*** 提供された抜粋 ***

国内回帰を目指す製造業

過日の新聞によると、財務省は国の一般会計の税収は約70兆円と2年連続過去最高と発表した。この状況が、今後も続くかどうかは不明だが、今、注目すべきは、製造業の国内回帰が進んでいるということである。
国内回帰の背景には、円安だけではなく中国のコロナ政策や、ロシアのウクライナ侵攻などに起因したサプライチェーン(供給網)の見直しが、大きく作用していると想像する。

***

● **やること**
a – 提供された抜粋の筆者は、製造業の国内回帰の背景に何があると考えているか。1〜3文で説明してください。
b – 次の(i)〜(iii)が抜粋の内容と合っているかをそれぞれ「はい」か「いいえ」で答え、判断の決め手となる抜粋の語句をそのまま引用すること。
(i) 財務省は、国の一般会計の税収が約70兆円で2年連続の過去最高だと発表した。
(ii) 筆者は、この税収の状況が今後も続くと断言している。
(iii) 筆者は、国内回帰の背景を円安だけだと述べている。
このあとの行は参照しなくてよい。

*** 提供データ ***

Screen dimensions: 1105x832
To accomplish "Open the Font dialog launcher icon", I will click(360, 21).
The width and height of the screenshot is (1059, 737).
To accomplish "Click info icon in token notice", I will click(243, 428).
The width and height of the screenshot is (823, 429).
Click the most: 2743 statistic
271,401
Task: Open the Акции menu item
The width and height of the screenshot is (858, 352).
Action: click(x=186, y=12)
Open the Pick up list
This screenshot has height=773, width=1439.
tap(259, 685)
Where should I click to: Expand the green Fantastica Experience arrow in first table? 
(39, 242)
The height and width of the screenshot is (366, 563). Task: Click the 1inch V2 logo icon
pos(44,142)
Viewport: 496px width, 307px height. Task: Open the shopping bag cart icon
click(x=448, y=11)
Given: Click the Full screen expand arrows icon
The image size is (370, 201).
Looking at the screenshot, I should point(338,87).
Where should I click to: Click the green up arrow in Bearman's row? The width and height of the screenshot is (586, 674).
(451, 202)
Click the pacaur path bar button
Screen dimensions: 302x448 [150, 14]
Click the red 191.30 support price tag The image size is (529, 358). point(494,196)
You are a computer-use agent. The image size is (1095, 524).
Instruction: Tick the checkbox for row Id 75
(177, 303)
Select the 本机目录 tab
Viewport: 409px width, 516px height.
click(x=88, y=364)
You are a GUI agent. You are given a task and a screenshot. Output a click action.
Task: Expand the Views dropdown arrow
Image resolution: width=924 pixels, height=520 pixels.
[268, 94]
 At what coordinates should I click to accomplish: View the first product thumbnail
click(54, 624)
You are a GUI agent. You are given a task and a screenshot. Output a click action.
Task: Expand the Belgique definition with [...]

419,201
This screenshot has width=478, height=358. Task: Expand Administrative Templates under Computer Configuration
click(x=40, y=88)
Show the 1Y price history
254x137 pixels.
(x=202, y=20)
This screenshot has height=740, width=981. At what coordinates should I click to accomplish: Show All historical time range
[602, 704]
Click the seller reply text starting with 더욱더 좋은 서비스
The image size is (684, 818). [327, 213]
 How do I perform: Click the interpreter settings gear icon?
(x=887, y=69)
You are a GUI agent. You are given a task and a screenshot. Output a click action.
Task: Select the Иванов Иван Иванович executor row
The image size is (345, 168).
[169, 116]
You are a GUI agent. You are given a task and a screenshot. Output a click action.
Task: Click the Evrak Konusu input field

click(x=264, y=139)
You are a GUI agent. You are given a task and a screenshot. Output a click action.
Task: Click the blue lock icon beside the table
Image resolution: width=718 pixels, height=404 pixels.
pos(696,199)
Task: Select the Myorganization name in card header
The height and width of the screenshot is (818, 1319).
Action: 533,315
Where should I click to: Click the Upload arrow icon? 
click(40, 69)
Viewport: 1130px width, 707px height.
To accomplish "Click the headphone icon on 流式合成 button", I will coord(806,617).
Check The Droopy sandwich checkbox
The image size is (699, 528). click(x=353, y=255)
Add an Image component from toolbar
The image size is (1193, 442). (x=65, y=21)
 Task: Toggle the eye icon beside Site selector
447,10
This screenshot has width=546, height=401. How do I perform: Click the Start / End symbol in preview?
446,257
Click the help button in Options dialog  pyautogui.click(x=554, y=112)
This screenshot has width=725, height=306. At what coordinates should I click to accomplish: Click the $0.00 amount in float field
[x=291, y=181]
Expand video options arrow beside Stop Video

***

● **課題ごとの解答**
a – 筆者は、円安だけではなく、中国のコロナ政策やロシアのウクライナ侵攻などに起因したサプライチェーン(供給網)の見直しが大きく作用していると想像している。

b –
(i) はい。「財務省は国の一般会計の税収は約70兆円と2年連続過去最高と発表した」
(ii) いいえ。「この状況が、今後も続くかどうかは不明だが」
(iii) いいえ。「円安だけではなく」